Boral Roofing has turned to titanium dioxide-dosed cement for Smog-Eating Tile, the latest addition to concrete offerings under the MonierLifetile brand. The specialty cement’s photocatalytic properties speed up oxidation of pollutants and contaminants deposited on concrete surfaces. Smog-Eating Tiles are molded with a base and face mixes, the latter bearing the performance powder.
Announced at the late-2010 Greenbuild Conference & Expo in Chicago, Smog-Eating Tile joins paving stones and architectural precast as commercial applications for a photocatalytic cement promoted in Eastern and Western U.S. markets, respectively, by Essroc Cement (TX Active) and Lehigh Hanson (TioCem).

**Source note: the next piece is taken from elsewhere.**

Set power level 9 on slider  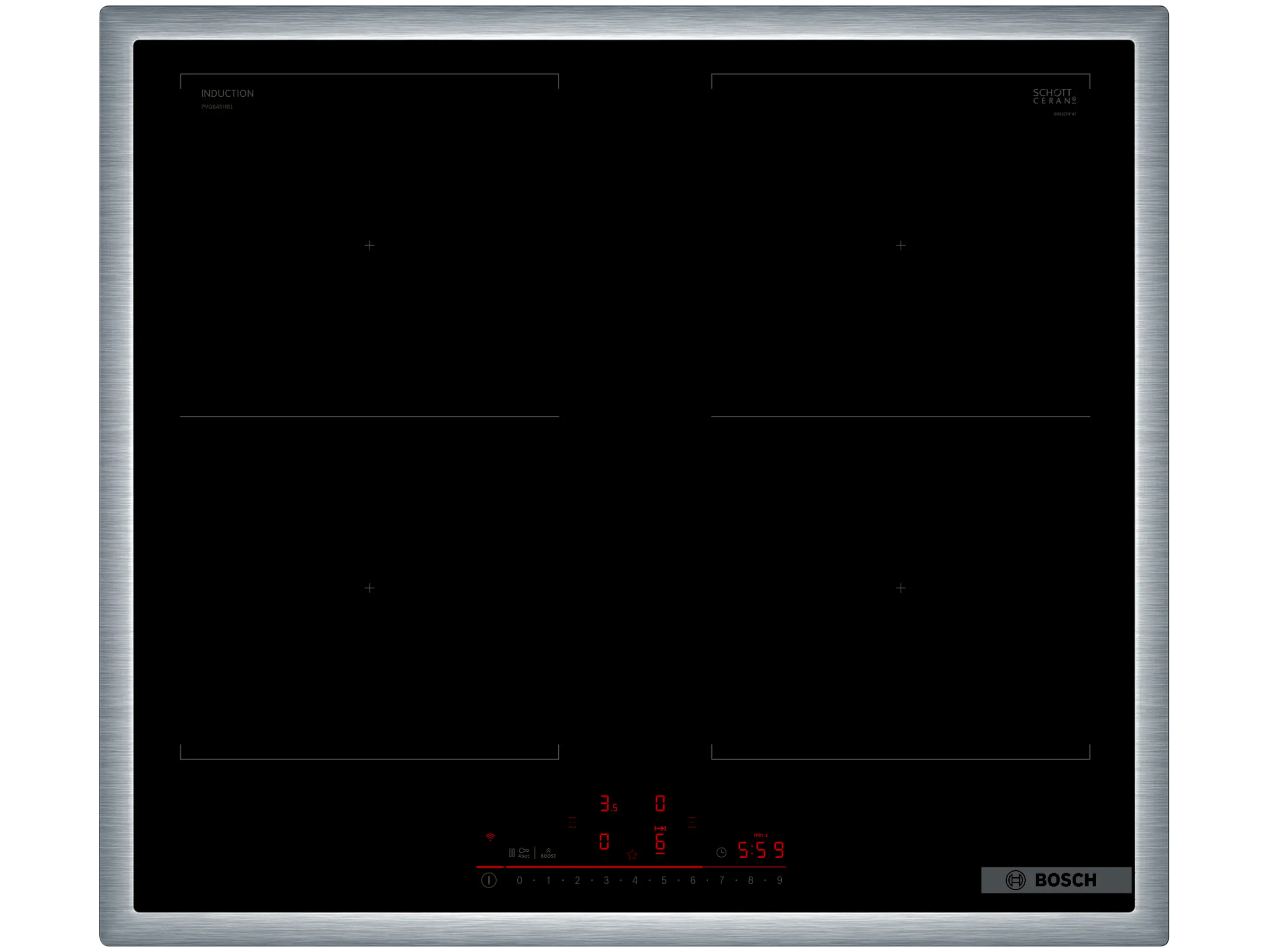point(779,880)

A key compound imparting whiteness in paint, titanium oxide breaks down nitrogen oxide (NOx) molecules and significantly reduces their environmental impact and potential for fostering respiratory diseases. Over one year, 2,000 square feet of the new MonierLifetile product can neutralize approximately the same amount of NOx a car produces in 10,000 miles of travel. The photocatalytic properties in the Smog-Eating Tile also treat organic substances such as algae and organic dirt—remains of which rinse off with rain.
Smog-Eating Tile shelters five single-family prototypes Los Angeles builder KB Home added to its Alamosa community development in West Lancaster, Calif. The company began work on the first home in March 2010, unveiling a prototype mid-summer. Boral Roofing and KB Home teamed up on the prototypes with the City of Lancaster and BYD, a specialist in alternative energy sources.
"We incorporated a revolutionary, eco-friendly concrete tile system on the home, which literally cleans smog from the air," explains Boral Roofing Marketing Communications Manager Robert Pacelli. "This cutting-edge tile will appeal to both builders and homebuyers looking to reduce their environmental footprint."